Les professionnels de l'outgoing jouent naturellement un rôle pour permettre aux Français de découvrir le monde. Il n'y a d'ailleurs pas d'opposition fondamentale entre le fait de vouloir accueillir plus de touristes et le fait de promouvoir les vacances des Français. Traditionnellement, les pays les plus ouverts pour la réception de visiteurs étrangers sont aussi ceux dont les citoyens sont ouverts au monde :
- 80 % des Français voyagent en France : s'agit-il d'outgoing ou de réceptif ? Les deux bien entendu.
- Je ne veux pas compartimenter les métiers. Même si le tourisme englobe des métiers très différents, je considère qu'il existe réellement une grande famille du tourisme, dont les acteurs sont interdépendants.
- Les grands entrepreneurs français des dernières décennies ont inventé des concepts qui sont aux frontières du réceptif et de l'outgoing : Pierre et vacances, Accor, Club Med sont à la fois des entreprises qui envoient des Français à l'étranger et qui accueillent des visiteurs sur le territoire français, de métropole ou d'outre-mer.

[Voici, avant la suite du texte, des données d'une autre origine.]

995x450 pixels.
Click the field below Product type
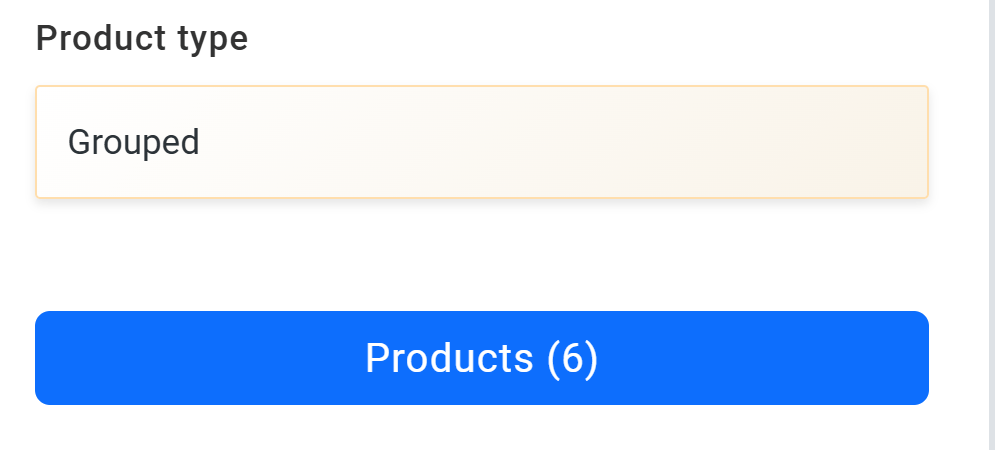(x=482, y=142)
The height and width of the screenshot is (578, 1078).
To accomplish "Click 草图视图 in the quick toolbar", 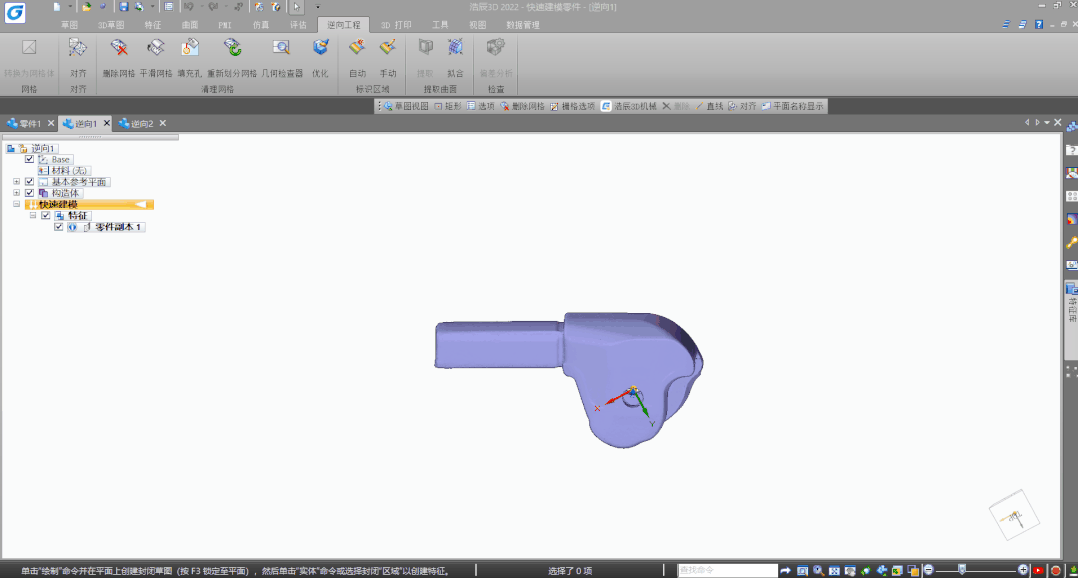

Faire progresser le taux de départ en vacances doit également devenir une priorité du gouvernement dans les années à venir. Avec la réforme du chèque vacances, nous entendons ouvrir le système à ceux qui en sont actuellement exclus ; je pense par exemple aux salariés des PME. La réforme des chèques vacances doit aussi permettre de dégager des ressources pour offrir des loisirs à des populations trop souvent marginalisées, comme les personnes à mobilité réduite, les personnes âgées modestes ou les familles monoparentales aux revenus modestes.

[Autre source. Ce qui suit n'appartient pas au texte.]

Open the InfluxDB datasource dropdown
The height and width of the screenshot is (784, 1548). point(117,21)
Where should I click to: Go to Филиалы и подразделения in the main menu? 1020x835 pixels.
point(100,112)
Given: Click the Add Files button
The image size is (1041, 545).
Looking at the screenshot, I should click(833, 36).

Concrètement, la réglementation de la vente de voyages va évoluer dans les mois à venir
Le secteur a déjà connu des bouleversements importants, lié notamment à l'apparition de nouveaux canaux de distribution comme internet.
Suite aux déclarations de Christine Lagarde sur la réglementation de la vente de voyage et compte-tenu des contraintes réglementaires communautaires qui s'imposent à nous, j'ai décidé de rassembler toutes les parties prenantes, publiques et privées, pour constituer un comité de pilotage sur ces questions essentielles. Ce comité sera réuni au Ministère de l'Economie et des Finances dès le mois d'avril.
Je veux enfin, je terminerai par ce point, que l'activité touristique rime résolument avec les notions de créativité et d'innovation. Je suis convaincu que nous avons en France et en Europe, peut-être même au sein de cette salle, les ressources pour faire émerger une nouvelle génération d'entrepreneurs, une génération qui a l'instar des Gérard Brémond, Paul Dubrule et Gérard Pélisson, Jacques Maillot, Georges Colson, René-Marc Chikli etc. saura inventer des concepts nouveaux et aller au bout de ses rêves entrepreneuriaux.
C'est ainsi que je conçois le rôle de l'Etat. Dans le domaine du tourisme, les pouvoirs publics doivent devenir des catalyseurs, des organes de pilotage stratégique, pour permettre aux acteurs de donner le meilleur d'eux-mêmes.
A vous voir et vous entendre, je ne suis pas inquiet pour l'avenir du tourisme en France. Je vous félicite d'avoir su accueillir avec autant de chaleur le monde à Paris et je vous fais la promesse de rester résolument à vos côtés pour tous les chantiers à venir.
Je vous remercie et vous souhaite le meilleur pour l'avenir.